BEGIN Records to process

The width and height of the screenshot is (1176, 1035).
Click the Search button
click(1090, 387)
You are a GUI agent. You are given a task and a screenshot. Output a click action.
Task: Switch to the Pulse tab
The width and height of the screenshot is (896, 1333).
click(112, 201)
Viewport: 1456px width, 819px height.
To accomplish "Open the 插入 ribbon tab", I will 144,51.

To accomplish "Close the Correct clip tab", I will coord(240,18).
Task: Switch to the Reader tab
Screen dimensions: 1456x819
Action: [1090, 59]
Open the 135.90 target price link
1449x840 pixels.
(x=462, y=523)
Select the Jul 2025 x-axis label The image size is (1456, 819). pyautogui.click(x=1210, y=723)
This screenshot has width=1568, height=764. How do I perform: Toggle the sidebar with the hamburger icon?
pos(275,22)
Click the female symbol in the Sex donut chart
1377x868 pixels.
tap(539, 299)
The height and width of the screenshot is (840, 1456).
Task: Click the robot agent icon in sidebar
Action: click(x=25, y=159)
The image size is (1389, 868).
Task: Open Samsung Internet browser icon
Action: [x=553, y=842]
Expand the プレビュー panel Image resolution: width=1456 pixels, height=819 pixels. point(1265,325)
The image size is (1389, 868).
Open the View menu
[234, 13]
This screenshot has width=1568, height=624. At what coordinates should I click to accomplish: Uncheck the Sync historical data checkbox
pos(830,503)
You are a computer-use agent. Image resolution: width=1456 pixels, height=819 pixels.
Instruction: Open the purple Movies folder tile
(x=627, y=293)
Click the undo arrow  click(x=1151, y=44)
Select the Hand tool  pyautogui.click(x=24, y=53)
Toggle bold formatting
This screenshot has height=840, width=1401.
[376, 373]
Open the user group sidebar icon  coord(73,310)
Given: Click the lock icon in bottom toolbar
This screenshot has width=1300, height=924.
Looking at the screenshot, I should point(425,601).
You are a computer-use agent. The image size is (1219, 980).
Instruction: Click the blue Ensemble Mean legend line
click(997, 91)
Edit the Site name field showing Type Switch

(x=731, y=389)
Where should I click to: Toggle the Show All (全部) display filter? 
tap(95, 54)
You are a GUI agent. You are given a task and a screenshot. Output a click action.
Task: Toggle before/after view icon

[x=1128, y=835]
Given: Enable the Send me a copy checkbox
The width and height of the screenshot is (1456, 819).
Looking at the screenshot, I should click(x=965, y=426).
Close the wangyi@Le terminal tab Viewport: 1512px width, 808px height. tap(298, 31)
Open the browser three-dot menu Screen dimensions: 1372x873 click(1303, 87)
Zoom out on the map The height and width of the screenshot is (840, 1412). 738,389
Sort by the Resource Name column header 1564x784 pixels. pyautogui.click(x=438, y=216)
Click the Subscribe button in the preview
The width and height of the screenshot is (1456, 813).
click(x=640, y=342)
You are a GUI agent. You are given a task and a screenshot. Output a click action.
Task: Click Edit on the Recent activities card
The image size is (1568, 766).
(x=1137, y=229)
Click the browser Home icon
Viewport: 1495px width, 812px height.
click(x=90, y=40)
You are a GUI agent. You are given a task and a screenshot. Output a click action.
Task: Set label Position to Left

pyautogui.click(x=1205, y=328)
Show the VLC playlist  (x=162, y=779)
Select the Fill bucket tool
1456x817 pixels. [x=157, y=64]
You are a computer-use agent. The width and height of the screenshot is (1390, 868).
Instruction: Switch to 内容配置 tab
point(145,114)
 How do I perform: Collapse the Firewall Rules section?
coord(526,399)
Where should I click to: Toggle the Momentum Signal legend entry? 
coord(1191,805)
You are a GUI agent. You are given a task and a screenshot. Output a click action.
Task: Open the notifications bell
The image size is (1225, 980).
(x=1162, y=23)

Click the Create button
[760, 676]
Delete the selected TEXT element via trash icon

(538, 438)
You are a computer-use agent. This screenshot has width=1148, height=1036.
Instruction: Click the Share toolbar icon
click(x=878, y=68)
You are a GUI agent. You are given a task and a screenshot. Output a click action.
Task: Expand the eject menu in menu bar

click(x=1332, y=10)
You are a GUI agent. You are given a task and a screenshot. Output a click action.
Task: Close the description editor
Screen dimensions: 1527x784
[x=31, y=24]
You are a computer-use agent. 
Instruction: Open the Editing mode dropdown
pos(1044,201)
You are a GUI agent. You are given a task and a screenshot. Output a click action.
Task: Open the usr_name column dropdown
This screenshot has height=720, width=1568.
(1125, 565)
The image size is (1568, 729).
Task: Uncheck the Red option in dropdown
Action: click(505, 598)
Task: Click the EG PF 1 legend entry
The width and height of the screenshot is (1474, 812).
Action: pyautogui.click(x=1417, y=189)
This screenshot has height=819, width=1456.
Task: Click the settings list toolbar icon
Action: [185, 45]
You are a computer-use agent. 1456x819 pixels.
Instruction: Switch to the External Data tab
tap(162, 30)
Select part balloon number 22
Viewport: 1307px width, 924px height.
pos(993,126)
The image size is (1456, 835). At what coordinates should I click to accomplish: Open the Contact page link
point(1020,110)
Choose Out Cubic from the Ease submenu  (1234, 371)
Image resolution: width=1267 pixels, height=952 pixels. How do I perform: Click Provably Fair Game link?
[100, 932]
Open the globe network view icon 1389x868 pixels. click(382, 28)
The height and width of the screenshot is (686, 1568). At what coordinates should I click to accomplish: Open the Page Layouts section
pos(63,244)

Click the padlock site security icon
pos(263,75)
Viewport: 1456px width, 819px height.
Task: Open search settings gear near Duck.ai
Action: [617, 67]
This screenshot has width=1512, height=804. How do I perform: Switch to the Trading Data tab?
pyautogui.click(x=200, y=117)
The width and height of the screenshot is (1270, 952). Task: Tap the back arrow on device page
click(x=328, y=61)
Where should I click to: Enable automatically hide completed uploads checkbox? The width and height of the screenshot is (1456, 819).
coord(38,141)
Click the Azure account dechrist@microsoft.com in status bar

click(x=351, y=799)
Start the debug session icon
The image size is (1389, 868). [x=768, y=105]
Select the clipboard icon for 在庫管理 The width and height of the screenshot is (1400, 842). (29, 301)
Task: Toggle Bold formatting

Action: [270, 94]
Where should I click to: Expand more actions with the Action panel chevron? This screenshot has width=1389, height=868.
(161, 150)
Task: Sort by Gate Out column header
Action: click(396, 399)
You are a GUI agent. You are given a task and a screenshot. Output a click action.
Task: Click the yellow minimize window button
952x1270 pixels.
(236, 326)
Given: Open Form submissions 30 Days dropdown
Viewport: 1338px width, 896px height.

END Records to process

Could you restate every entry above word for word?

The width and height of the screenshot is (1176, 1035).
Click the Search button
click(1090, 387)
You are a GUI agent. You are given a task and a screenshot. Output a click action.
Task: Switch to the Pulse tab
The width and height of the screenshot is (896, 1333).
click(112, 201)
Viewport: 1456px width, 819px height.
To accomplish "Open the 插入 ribbon tab", I will 144,51.

To accomplish "Close the Correct clip tab", I will coord(240,18).
Task: Switch to the Reader tab
Screen dimensions: 1456x819
Action: [1090, 59]
Open the 135.90 target price link
1449x840 pixels.
(x=462, y=523)
Select the Jul 2025 x-axis label The image size is (1456, 819). pyautogui.click(x=1210, y=723)
This screenshot has width=1568, height=764. How do I perform: Toggle the sidebar with the hamburger icon?
pos(275,22)
Click the female symbol in the Sex donut chart
1377x868 pixels.
tap(539, 299)
The height and width of the screenshot is (840, 1456).
Task: Click the robot agent icon in sidebar
Action: click(x=25, y=159)
The image size is (1389, 868).
Task: Open Samsung Internet browser icon
Action: [x=553, y=842]
Expand the プレビュー panel Image resolution: width=1456 pixels, height=819 pixels. point(1265,325)
The image size is (1389, 868).
Open the View menu
[234, 13]
This screenshot has width=1568, height=624. At what coordinates should I click to accomplish: Uncheck the Sync historical data checkbox
pos(830,503)
You are a computer-use agent. Image resolution: width=1456 pixels, height=819 pixels.
Instruction: Open the purple Movies folder tile
(x=627, y=293)
Click the undo arrow  click(x=1151, y=44)
Select the Hand tool  pyautogui.click(x=24, y=53)
Toggle bold formatting
This screenshot has height=840, width=1401.
[376, 373]
Open the user group sidebar icon  coord(73,310)
Given: Click the lock icon in bottom toolbar
This screenshot has width=1300, height=924.
Looking at the screenshot, I should point(425,601).
You are a computer-use agent. The image size is (1219, 980).
Instruction: Click the blue Ensemble Mean legend line
click(997, 91)
Edit the Site name field showing Type Switch

(x=731, y=389)
Where should I click to: Toggle the Show All (全部) display filter? 
tap(95, 54)
You are a GUI agent. You are given a task and a screenshot. Output a click action.
Task: Toggle before/after view icon

[x=1128, y=835]
Given: Enable the Send me a copy checkbox
The width and height of the screenshot is (1456, 819).
Looking at the screenshot, I should click(x=965, y=426).
Close the wangyi@Le terminal tab Viewport: 1512px width, 808px height. tap(298, 31)
Open the browser three-dot menu Screen dimensions: 1372x873 click(1303, 87)
Zoom out on the map The height and width of the screenshot is (840, 1412). 738,389
Sort by the Resource Name column header 1564x784 pixels. pyautogui.click(x=438, y=216)
Click the Subscribe button in the preview
The width and height of the screenshot is (1456, 813).
click(x=640, y=342)
You are a GUI agent. You are given a task and a screenshot. Output a click action.
Task: Click Edit on the Recent activities card
The image size is (1568, 766).
(x=1137, y=229)
Click the browser Home icon
Viewport: 1495px width, 812px height.
click(x=90, y=40)
You are a GUI agent. You are given a task and a screenshot. Output a click action.
Task: Set label Position to Left

pyautogui.click(x=1205, y=328)
Show the VLC playlist  (x=162, y=779)
Select the Fill bucket tool
1456x817 pixels. [x=157, y=64]
You are a computer-use agent. The width and height of the screenshot is (1390, 868).
Instruction: Switch to 内容配置 tab
point(145,114)
 How do I perform: Collapse the Firewall Rules section?
coord(526,399)
Where should I click to: Toggle the Momentum Signal legend entry? 
coord(1191,805)
You are a GUI agent. You are given a task and a screenshot. Output a click action.
Task: Open the notifications bell
The image size is (1225, 980).
(x=1162, y=23)

Click the Create button
[760, 676]
Delete the selected TEXT element via trash icon

(538, 438)
You are a computer-use agent. This screenshot has width=1148, height=1036.
Instruction: Click the Share toolbar icon
click(x=878, y=68)
You are a GUI agent. You are given a task and a screenshot. Output a click action.
Task: Expand the eject menu in menu bar

click(x=1332, y=10)
You are a GUI agent. You are given a task and a screenshot. Output a click action.
Task: Close the description editor
Screen dimensions: 1527x784
[x=31, y=24]
You are a computer-use agent. 
Instruction: Open the Editing mode dropdown
pos(1044,201)
You are a GUI agent. You are given a task and a screenshot. Output a click action.
Task: Open the usr_name column dropdown
This screenshot has height=720, width=1568.
(1125, 565)
The image size is (1568, 729).
Task: Uncheck the Red option in dropdown
Action: click(505, 598)
Task: Click the EG PF 1 legend entry
The width and height of the screenshot is (1474, 812).
Action: pyautogui.click(x=1417, y=189)
This screenshot has height=819, width=1456.
Task: Click the settings list toolbar icon
Action: [185, 45]
You are a computer-use agent. 1456x819 pixels.
Instruction: Switch to the External Data tab
tap(162, 30)
Select part balloon number 22
Viewport: 1307px width, 924px height.
pos(993,126)
The image size is (1456, 835). At what coordinates should I click to accomplish: Open the Contact page link
point(1020,110)
Choose Out Cubic from the Ease submenu  (1234, 371)
Image resolution: width=1267 pixels, height=952 pixels. How do I perform: Click Provably Fair Game link?
[100, 932]
Open the globe network view icon 1389x868 pixels. click(382, 28)
The height and width of the screenshot is (686, 1568). At what coordinates should I click to accomplish: Open the Page Layouts section
pos(63,244)

Click the padlock site security icon
pos(263,75)
Viewport: 1456px width, 819px height.
Task: Open search settings gear near Duck.ai
Action: [617, 67]
This screenshot has width=1512, height=804. How do I perform: Switch to the Trading Data tab?
pyautogui.click(x=200, y=117)
The width and height of the screenshot is (1270, 952). Task: Tap the back arrow on device page
click(x=328, y=61)
Where should I click to: Enable automatically hide completed uploads checkbox? The width and height of the screenshot is (1456, 819).
coord(38,141)
Click the Azure account dechrist@microsoft.com in status bar

click(x=351, y=799)
Start the debug session icon
The image size is (1389, 868). [x=768, y=105]
Select the clipboard icon for 在庫管理 The width and height of the screenshot is (1400, 842). (29, 301)
Task: Toggle Bold formatting

Action: [270, 94]
Where should I click to: Expand more actions with the Action panel chevron? This screenshot has width=1389, height=868.
(161, 150)
Task: Sort by Gate Out column header
Action: click(396, 399)
You are a GUI agent. You are given a task and a screenshot. Output a click action.
Task: Click the yellow minimize window button
952x1270 pixels.
(236, 326)
Given: Open Form submissions 30 Days dropdown
Viewport: 1338px width, 896px height.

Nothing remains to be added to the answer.